Green Leader Andrew Weaver called on Reid to step aside as assistant deputy Speaker over allegations made by an unnamed whistleblower mentioned in Plecas's report who raised concerns last February about the travel expenses of a member of the legislature. The report alleges the whistleblower was fired shortly after meeting with Lenz.
A man who told Global News he was the whistleblower could not be reached for comment on Wednesday. He told Global that Reid was the legislature member whose travel expenses he questioned.
Weaver said by coming forward publicly, the whistleblower has "shed light on the culture of entitlement that he allegedly witnessed" and that is why he is calling for Reid to step aside.
"Our focus at this time must be on restoring public trust in our democratic institutions. I cannot see how that is possible when one of the individuals named by this whistleblower is still holding a position of power and oversight in the legislature," he said in a news release.
"Restoring public trust must be every MLA's priority at this moment in time. Positions such as assistant deputy Speaker have an even higher threshold for trust given the responsibility they hold in serving the entire legislature."
Reid could also not be reached for comment on the allegation made about her expenses.
Weaver said Reid should step down as the assistant deputy Speaker until "these allegations can be fully addressed."

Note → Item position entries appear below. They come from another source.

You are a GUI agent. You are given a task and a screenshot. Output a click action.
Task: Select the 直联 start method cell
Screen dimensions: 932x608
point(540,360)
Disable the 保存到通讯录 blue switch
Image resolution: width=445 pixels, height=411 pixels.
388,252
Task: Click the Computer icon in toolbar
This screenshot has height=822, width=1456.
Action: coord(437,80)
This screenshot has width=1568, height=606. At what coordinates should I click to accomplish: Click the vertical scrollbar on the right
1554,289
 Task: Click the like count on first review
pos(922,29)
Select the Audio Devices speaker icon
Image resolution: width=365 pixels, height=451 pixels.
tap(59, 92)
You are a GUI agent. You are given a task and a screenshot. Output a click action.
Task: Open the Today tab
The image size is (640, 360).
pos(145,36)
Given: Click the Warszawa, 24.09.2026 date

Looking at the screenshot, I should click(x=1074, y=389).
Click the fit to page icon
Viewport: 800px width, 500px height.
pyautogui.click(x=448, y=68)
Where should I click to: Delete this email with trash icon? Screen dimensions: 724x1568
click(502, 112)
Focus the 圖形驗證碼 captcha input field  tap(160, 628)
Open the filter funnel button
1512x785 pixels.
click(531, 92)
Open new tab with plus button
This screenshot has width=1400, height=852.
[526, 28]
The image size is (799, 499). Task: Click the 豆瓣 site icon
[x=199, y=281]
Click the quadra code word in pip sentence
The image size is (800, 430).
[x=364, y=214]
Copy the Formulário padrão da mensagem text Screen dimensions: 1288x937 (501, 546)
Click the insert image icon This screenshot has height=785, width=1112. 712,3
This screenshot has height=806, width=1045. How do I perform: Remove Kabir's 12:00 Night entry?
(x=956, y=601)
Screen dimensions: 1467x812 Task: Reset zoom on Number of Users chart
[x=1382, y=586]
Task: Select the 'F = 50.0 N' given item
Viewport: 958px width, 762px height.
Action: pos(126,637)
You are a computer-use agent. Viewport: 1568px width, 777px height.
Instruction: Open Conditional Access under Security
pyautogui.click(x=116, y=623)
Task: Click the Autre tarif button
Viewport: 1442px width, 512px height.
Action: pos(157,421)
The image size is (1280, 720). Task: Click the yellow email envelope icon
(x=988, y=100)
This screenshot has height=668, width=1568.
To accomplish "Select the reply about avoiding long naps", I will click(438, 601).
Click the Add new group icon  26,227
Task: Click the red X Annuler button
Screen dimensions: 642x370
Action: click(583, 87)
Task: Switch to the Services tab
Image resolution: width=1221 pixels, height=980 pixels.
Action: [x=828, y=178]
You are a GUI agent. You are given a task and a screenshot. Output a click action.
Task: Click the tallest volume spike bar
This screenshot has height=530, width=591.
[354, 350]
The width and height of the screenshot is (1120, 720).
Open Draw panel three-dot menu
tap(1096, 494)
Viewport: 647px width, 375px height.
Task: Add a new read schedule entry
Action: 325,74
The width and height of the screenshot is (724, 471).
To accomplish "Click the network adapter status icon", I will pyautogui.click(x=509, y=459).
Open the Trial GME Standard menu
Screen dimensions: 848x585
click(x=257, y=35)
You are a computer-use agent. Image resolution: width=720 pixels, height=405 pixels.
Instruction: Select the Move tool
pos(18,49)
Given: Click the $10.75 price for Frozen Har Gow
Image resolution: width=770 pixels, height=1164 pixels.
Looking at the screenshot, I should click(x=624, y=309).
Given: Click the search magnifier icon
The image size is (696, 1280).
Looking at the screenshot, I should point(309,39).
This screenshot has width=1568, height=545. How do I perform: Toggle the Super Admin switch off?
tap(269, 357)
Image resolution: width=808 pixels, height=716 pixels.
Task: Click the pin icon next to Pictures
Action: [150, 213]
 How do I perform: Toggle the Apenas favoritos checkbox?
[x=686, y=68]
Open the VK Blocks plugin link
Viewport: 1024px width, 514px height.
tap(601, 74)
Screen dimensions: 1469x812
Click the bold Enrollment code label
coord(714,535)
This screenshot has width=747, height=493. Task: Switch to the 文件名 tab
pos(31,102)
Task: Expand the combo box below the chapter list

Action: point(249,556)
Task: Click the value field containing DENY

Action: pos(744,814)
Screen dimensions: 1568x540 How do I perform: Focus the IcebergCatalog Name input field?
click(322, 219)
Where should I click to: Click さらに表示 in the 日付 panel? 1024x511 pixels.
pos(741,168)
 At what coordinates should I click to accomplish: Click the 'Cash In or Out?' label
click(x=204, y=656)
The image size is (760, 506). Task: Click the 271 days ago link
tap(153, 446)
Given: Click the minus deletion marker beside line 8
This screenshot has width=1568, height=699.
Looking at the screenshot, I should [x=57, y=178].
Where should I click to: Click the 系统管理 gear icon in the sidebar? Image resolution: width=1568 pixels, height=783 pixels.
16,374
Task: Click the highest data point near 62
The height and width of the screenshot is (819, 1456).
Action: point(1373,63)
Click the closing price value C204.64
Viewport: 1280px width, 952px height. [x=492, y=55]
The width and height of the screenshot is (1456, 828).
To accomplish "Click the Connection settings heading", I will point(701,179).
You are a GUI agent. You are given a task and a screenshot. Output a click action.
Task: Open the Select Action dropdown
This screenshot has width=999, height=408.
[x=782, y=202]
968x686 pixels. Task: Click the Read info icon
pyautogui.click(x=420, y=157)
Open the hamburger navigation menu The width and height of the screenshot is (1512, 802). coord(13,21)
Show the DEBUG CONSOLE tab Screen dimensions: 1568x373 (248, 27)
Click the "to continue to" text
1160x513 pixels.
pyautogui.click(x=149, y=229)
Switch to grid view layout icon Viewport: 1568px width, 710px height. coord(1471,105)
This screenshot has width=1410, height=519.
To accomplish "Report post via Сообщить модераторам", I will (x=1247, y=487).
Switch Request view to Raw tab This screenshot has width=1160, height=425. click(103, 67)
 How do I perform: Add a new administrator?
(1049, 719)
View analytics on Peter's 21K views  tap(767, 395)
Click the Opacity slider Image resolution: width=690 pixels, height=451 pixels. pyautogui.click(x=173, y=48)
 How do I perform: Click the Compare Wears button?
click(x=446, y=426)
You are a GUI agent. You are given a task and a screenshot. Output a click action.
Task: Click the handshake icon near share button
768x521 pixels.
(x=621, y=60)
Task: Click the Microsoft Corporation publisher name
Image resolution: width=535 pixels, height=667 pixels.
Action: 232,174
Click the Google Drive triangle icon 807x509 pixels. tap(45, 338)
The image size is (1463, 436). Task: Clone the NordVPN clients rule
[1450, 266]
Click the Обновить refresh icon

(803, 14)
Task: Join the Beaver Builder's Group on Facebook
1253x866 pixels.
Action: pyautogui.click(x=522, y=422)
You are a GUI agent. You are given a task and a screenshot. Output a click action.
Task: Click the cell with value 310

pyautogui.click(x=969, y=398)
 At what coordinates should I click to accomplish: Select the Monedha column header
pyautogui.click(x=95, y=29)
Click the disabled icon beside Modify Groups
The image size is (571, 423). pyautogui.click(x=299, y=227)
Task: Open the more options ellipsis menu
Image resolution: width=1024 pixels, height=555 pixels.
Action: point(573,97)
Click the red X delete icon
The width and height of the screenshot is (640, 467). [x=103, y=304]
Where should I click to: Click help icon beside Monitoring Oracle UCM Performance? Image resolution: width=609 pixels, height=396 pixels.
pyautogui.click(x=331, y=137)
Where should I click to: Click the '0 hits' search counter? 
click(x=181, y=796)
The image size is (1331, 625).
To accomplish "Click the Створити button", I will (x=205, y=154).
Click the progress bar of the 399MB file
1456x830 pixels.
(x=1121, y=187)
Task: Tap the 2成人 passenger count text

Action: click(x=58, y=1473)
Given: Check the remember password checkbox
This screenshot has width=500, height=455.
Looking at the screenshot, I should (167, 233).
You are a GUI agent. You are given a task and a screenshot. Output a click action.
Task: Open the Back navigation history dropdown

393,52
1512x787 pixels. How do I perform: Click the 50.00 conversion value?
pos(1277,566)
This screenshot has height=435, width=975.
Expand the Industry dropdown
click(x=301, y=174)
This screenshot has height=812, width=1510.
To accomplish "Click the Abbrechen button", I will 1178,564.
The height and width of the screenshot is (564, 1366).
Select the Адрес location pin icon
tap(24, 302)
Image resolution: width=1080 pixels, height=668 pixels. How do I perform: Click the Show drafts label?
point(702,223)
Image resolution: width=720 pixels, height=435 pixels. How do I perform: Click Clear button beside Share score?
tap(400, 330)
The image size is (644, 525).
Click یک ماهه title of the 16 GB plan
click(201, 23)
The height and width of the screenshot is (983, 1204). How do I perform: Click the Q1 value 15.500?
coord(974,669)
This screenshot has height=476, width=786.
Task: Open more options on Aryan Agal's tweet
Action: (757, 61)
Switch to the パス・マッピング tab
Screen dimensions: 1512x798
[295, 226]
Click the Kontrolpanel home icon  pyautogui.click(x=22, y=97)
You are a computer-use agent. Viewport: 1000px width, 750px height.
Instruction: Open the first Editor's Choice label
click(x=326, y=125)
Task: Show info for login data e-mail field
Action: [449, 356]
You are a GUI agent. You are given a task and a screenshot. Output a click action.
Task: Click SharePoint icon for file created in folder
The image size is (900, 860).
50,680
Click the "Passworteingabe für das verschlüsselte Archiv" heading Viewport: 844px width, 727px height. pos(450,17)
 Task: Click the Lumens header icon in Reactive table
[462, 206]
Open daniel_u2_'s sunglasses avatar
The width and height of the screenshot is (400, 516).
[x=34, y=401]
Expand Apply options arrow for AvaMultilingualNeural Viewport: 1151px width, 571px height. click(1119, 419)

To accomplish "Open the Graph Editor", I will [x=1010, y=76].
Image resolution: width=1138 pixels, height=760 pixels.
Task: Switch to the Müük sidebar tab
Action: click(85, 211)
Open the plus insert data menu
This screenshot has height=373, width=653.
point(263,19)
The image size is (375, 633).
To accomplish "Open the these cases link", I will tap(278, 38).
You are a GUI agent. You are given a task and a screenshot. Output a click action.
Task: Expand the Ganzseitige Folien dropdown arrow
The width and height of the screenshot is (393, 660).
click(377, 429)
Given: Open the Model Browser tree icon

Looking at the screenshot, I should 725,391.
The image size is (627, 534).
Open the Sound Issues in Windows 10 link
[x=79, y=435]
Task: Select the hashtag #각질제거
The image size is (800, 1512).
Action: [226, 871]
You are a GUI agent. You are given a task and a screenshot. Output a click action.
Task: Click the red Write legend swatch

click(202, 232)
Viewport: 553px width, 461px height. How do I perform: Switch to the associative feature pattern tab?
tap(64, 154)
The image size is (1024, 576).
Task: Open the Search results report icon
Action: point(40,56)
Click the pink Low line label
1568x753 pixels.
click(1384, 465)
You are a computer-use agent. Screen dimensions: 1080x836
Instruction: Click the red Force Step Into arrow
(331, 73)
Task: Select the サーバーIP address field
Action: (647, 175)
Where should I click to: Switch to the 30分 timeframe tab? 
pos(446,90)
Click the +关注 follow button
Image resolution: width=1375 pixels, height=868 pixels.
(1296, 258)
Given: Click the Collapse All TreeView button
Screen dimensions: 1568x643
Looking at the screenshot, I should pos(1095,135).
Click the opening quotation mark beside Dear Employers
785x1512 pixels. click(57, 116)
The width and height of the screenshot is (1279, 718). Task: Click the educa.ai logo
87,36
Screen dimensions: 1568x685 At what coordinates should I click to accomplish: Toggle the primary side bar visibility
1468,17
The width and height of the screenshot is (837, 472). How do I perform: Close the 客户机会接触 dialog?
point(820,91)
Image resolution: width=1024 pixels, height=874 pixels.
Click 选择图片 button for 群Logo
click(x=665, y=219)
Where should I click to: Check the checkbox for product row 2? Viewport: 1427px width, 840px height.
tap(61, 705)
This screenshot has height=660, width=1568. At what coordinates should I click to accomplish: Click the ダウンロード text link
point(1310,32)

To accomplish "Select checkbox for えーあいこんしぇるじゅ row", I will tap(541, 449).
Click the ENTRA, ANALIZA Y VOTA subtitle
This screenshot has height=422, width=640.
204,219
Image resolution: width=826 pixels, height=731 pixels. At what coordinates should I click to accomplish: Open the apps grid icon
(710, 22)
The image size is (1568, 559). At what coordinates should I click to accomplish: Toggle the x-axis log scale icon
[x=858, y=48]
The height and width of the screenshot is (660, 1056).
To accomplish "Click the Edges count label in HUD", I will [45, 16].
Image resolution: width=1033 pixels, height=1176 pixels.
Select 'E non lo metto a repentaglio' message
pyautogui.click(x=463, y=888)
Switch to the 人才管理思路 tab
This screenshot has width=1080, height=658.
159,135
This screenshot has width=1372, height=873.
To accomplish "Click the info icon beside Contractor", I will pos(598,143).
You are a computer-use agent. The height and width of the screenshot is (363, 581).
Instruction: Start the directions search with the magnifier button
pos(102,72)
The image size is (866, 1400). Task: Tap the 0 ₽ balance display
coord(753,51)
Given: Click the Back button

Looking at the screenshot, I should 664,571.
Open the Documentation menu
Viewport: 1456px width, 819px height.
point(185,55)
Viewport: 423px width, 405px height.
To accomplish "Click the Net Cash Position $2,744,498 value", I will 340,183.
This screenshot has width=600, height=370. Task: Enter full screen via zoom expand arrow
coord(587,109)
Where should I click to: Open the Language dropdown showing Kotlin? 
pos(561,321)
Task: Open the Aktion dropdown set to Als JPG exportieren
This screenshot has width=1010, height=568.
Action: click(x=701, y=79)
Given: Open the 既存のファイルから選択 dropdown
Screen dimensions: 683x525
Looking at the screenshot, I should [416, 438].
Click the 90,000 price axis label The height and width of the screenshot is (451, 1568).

Lenz and James were suspended and escorted out of the legislature in November after it was announced the RCMP had begun an investigation. Both men have denied any wrongdoing.
On Monday, a 76-page report written by Plecas was released by the legislative assembly management committee, alleging the two men claimed expenses for luxurious overseas trips and personal purchases.
Plecas said the report released Monday is based on what he had seen and heard at the legislature since being named Speaker in September 2017, and that he felt obligated to contact the RCMP.
Begg, a member of the all-party committee that oversees the financial management at the legislature, said Reid was Speaker from 2013 to 2017 when many of the alleged abuses would have occurred.
He said the public also needs to hear details from Reid about a special retirement allowance James received for $257,000. The report by Plecas says James asked for and received the benefit in 2012 as a form of transition payment for legislature executives who work more than 10 years before leaving. Reid was an assistant deputy Speaker in 2012.
The report says James made a second request for a similar retirement allowance last year but it was denied by Plecas.
Attempts to reach James and Lenz since the report was released have not been successful, but on Monday they said in a statement they had only just learned of its contents and the allegations will be shown to be untrue. Until the report was released, James and Lenz said they did not know what they were accused of doing.
"We are only now able to read the allegations for the first time and we are confident that time will show that they are completely false and untrue," said their statement. "To be publicly accused of these things after months of secret investigation without being given any chance to respond is contrary to all principles of fairness and decent treatment."
The legislative assembly management committee, which Plecas chairs, voted Monday to release the report, conduct a workplace review and ask an auditor from outside B.C. to review legislature financial issues. James and Lenz were given until Feb. 1 to respond.
Reid's tenure as Speaker also included spending controversies. In 2014, Reid apologized and repaid $5,500 she billed the government for a business-class flight to South Africa for her husband who accompanied her to a Commonwealth leaders conference.
Reid was also criticized but not censured for her purchase of $48,000 custom touch-screen computer terminal in front of her chair in the legislature chamber and a $700 muffin tray for MLA gatherings in the library.
Plecas said Wednesday at a public event in his Abbotsford riding that more work needs to be done at the legislature now that his report has been released.
"I don't think we've seen the end of this story yet," he said.